Produce an exact transcription of the data, with the images left out.

== DATA FOR THIS EXERCISE ==

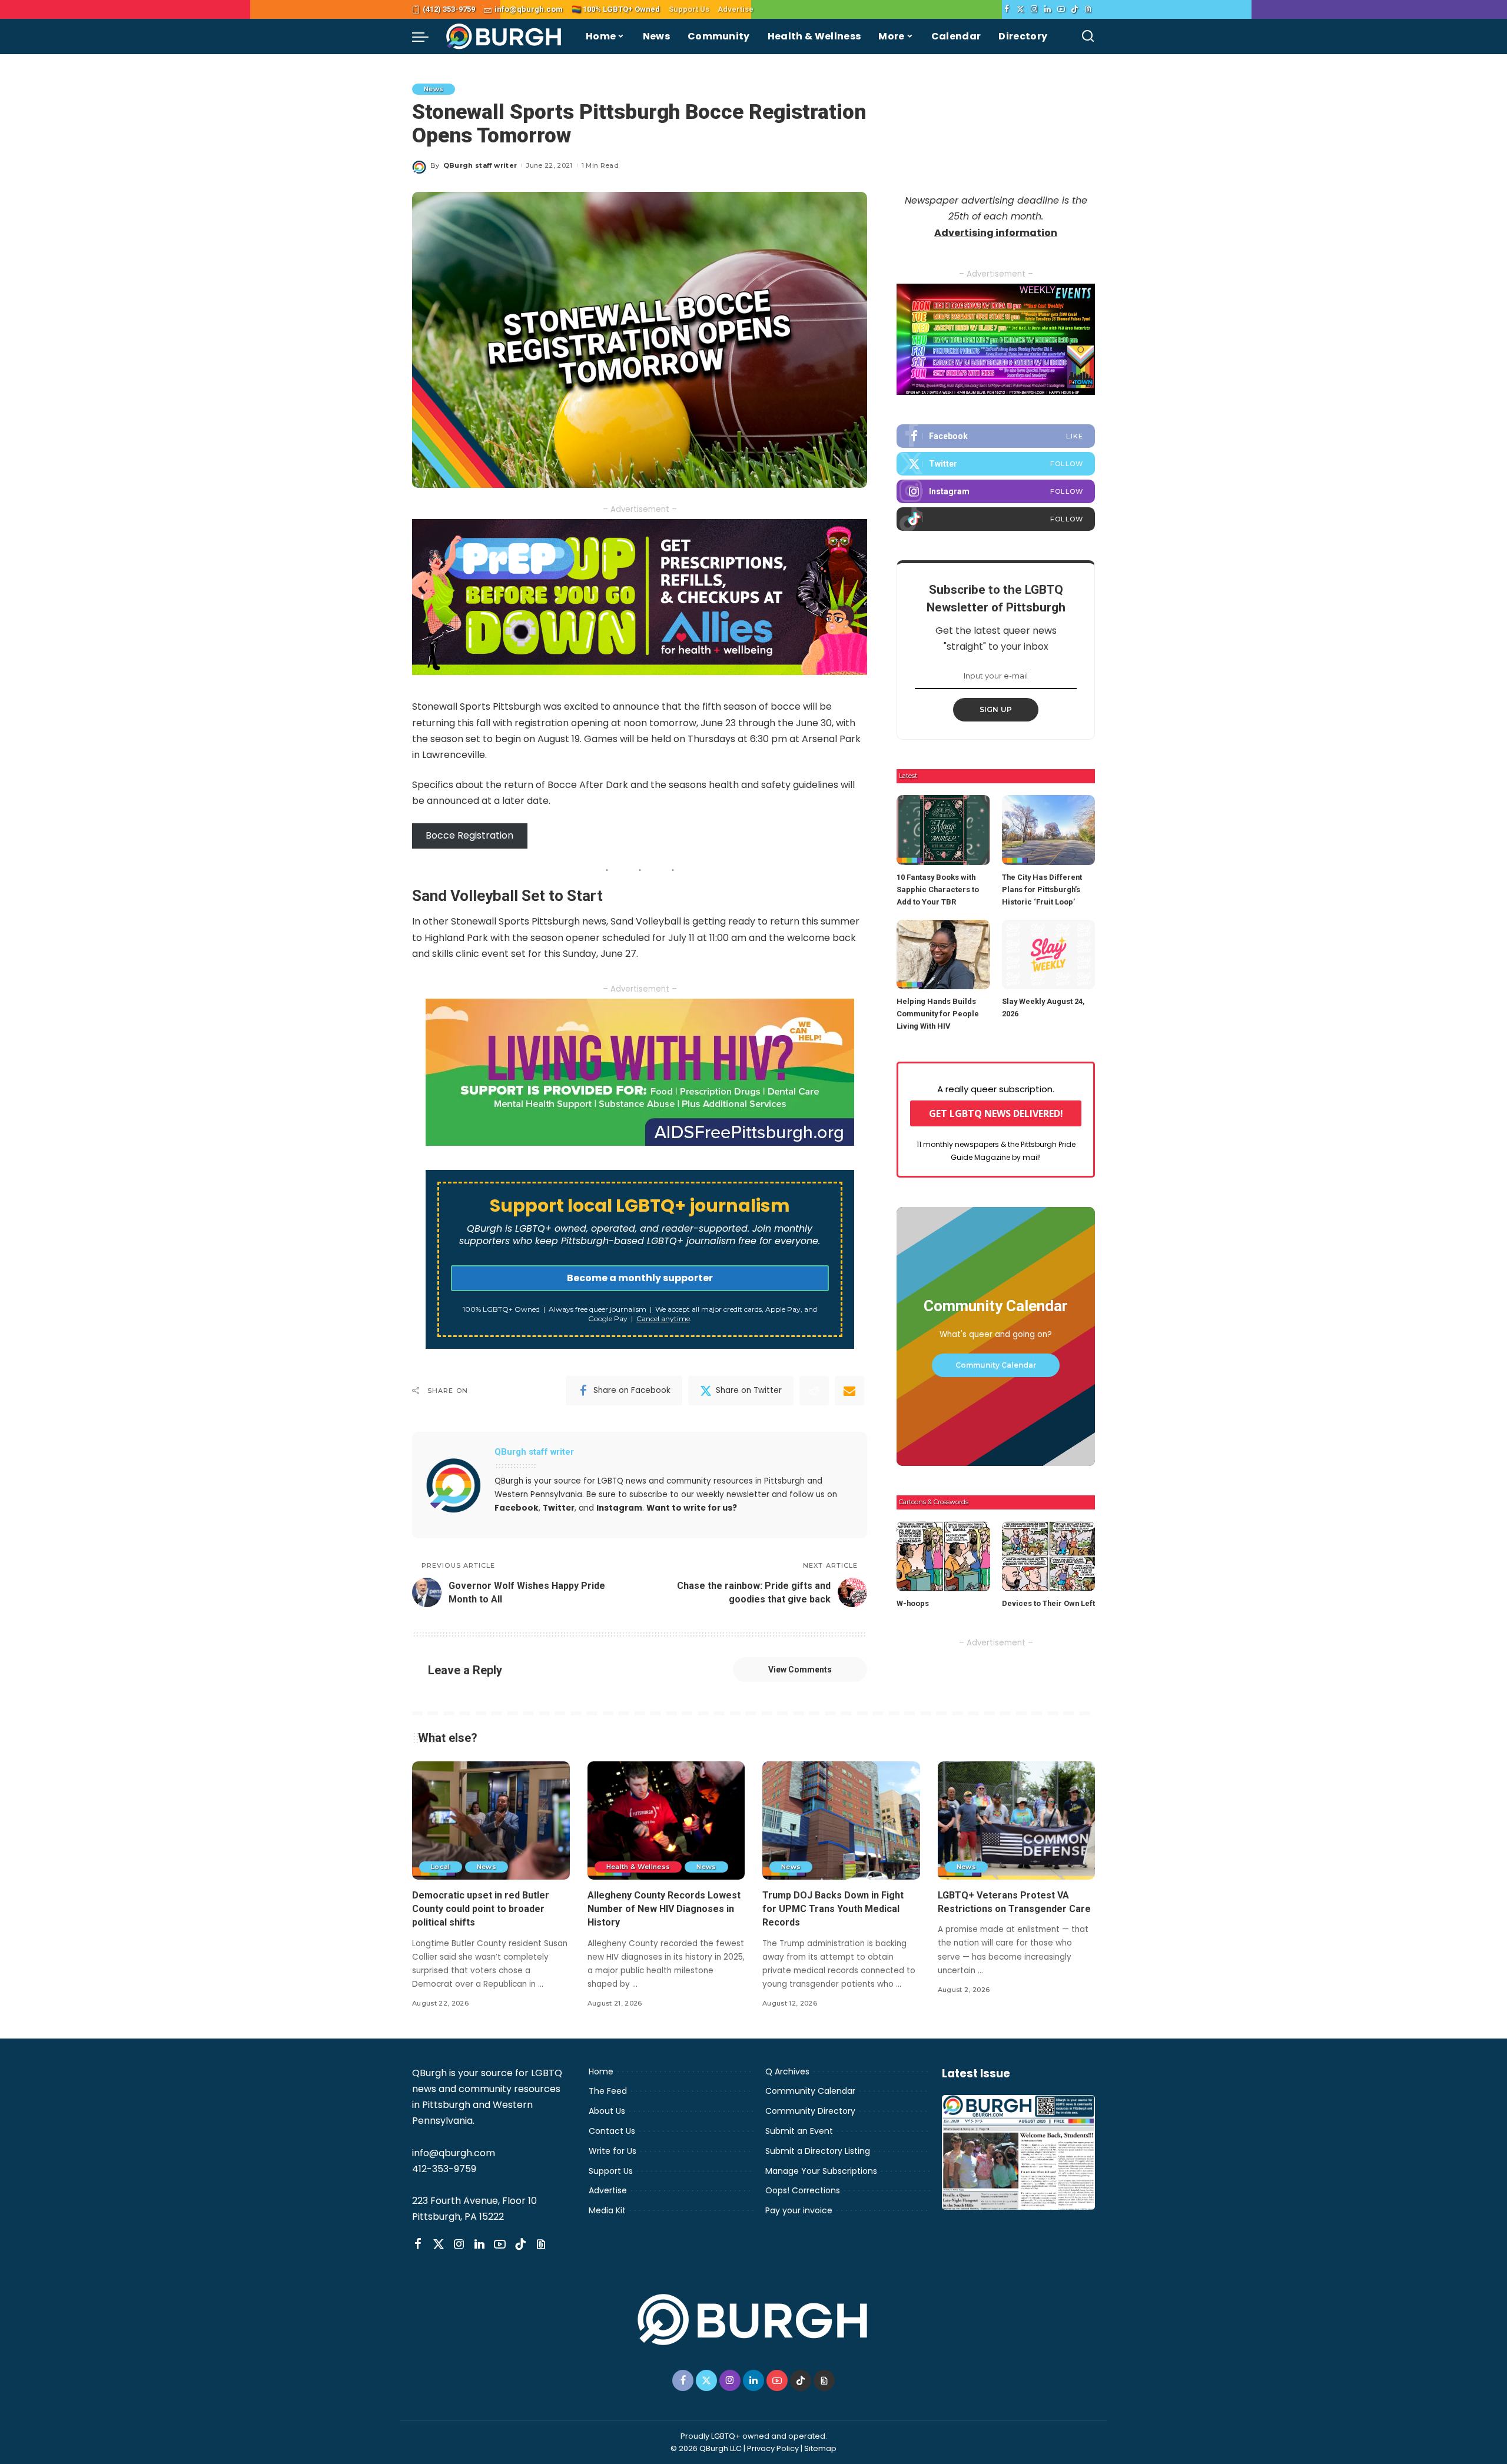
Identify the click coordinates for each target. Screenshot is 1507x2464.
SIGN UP (996, 709)
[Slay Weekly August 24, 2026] (1048, 955)
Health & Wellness (638, 1867)
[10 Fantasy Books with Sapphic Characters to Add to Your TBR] (943, 830)
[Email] (849, 1390)
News (433, 89)
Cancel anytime (663, 1318)
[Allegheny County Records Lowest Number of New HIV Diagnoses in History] (666, 1820)
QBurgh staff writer (480, 165)
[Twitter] (1020, 9)
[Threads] (1088, 9)
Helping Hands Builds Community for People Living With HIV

===

• _SOLUTION FOR THIS TASK_
Identify the click coordinates for each target. Screenshot is 1507x2464.
SIGN UP (996, 709)
[Slay Weekly August 24, 2026] (1048, 955)
Health & Wellness (638, 1867)
[10 Fantasy Books with Sapphic Characters to Add to Your TBR] (943, 830)
[Email] (849, 1390)
News (433, 89)
Cancel anytime (663, 1318)
[Allegheny County Records Lowest Number of New HIV Diagnoses in History] (666, 1820)
QBurgh staff writer (480, 165)
[Twitter] (1020, 9)
[Threads] (1088, 9)
Helping Hands Builds Community for People Living With HIV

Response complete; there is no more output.